Given passage —
# Churches in Hanalei and Kapaa Town C&C welcome



## Majeed Badizadegan (Nov 10, 2011)

#1







#2


----------



## Trever1t (Nov 10, 2011)

The windows in #1 are fantastic but #2 just looks a bit gloomy, under-exposed and void of vibrancy.


----------



## mistermonday (Nov 10, 2011)

#1 looks good but could use a bit of straitening to the horizontal. #2 has blown highlights in the sky and the rest is a bit dark, lacking detail in the shadows. Saturation is also low, kind of muddy looking. Were these single shots or bracketed sets?
Regards, Murray


----------



## EchoingWhisper (Nov 11, 2011)

#1 - Too cool (blue), leaves on top right corner should be cloned/cropped away.
#2 - Muddy, underexposed, lacks sharpness, lacks contrast, lacks vibrancy.


----------



## Majeed Badizadegan (Nov 11, 2011)

mistermonday said:


> #1 looks good but could use a bit of straitening to the horizontal. #2 has blown highlights in the sky and the rest is a bit dark, lacking detail in the shadows. Saturation is also low, kind of muddy looking. Were these single shots or bracketed sets?
> Regards, Murray



These were 3 exposures each. 



EchoingWhisper said:


> #1 - Too cool (blue), leaves on top right corner should be cloned/cropped away.
> #2 - Muddy, underexposed, lacks sharpness, lacks contrast, lacks vibrancy.



I agree, the results of #2 were not satisfactory to me either for those very reasons.


----------



## SlickSalmon (Nov 11, 2011)

To do —
1) Write out the records from the line containing "You are a computer-use agent. 651x614 pixels." through the line containing "pyautogui.click(x=45, y=215)" word for word, both of those lines included.
2) Continue the forum thread critiquing the church photos from the point where it stops.

Material provided —

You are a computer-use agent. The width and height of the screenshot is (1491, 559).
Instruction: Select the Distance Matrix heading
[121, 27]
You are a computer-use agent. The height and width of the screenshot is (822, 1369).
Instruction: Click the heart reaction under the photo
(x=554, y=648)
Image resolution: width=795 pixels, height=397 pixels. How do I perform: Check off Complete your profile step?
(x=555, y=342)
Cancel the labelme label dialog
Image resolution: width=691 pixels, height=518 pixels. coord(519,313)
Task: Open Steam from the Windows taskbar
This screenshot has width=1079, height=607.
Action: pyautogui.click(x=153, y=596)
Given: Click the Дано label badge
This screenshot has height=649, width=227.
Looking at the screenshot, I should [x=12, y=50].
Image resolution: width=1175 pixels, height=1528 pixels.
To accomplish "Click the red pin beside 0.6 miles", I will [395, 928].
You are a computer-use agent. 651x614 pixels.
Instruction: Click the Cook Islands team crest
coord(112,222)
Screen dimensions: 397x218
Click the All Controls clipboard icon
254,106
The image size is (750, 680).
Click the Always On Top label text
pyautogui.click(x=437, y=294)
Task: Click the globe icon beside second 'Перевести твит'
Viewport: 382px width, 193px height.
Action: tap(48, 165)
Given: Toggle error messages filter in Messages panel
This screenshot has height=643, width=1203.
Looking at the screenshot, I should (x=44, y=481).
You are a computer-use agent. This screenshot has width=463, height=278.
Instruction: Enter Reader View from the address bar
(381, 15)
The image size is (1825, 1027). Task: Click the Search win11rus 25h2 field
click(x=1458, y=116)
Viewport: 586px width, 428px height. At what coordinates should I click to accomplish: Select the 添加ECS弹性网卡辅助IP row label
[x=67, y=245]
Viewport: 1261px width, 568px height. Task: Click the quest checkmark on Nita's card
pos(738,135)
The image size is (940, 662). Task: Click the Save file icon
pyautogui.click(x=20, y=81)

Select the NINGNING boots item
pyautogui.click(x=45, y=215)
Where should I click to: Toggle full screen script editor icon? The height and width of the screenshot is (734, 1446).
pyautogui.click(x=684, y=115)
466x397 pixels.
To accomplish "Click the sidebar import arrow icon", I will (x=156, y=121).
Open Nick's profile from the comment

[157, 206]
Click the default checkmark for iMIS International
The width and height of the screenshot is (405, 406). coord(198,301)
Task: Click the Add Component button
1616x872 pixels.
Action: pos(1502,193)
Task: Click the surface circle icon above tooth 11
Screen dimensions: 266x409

Responses to the tasks —
1)
You are a computer-use agent. 651x614 pixels.
Instruction: Click the Cook Islands team crest
coord(112,222)
Screen dimensions: 397x218
Click the All Controls clipboard icon
254,106
The image size is (750, 680).
Click the Always On Top label text
pyautogui.click(x=437, y=294)
Task: Click the globe icon beside second 'Перевести твит'
Viewport: 382px width, 193px height.
Action: tap(48, 165)
Given: Toggle error messages filter in Messages panel
This screenshot has height=643, width=1203.
Looking at the screenshot, I should (x=44, y=481).
You are a computer-use agent. This screenshot has width=463, height=278.
Instruction: Enter Reader View from the address bar
(381, 15)
The image size is (1825, 1027). Task: Click the Search win11rus 25h2 field
click(x=1458, y=116)
Viewport: 586px width, 428px height. At what coordinates should I click to accomplish: Select the 添加ECS弹性网卡辅助IP row label
[x=67, y=245]
Viewport: 1261px width, 568px height. Task: Click the quest checkmark on Nita's card
pos(738,135)
The image size is (940, 662). Task: Click the Save file icon
pyautogui.click(x=20, y=81)

Select the NINGNING boots item
pyautogui.click(x=45, y=215)

2)
Number 1 is typical of images that come straight out of Photomatix without proper post-processing.  The contrast is low, because all of the values have gotten shoved to the middle of the luminance spectrum.  The histogram has a typical center hump.  You have to work with Levels and Curves in Photoshop spread out the values and restore vibrancy.  Just cranking the saturation is counter-productive.

Number 2 needed an additional over-exposure.  All of the shadow detail in the doorway has been lost.


----------



## campeterz (Nov 21, 2011)

Wow this is really ironic! I am planning to shoot the church in Hanalei tomorrow!


----------



## Majeed Badizadegan (Nov 22, 2011)

Have fun!  jealous


----------



## JTHphoto (Nov 22, 2011)

I really like number one, I would consider cropping off some of the asphalt at the bottom, losing especially the dirt part.  

I agree with most of the comments about number two being dirty and dingy. Needs some vibrancy/brightness like the first one.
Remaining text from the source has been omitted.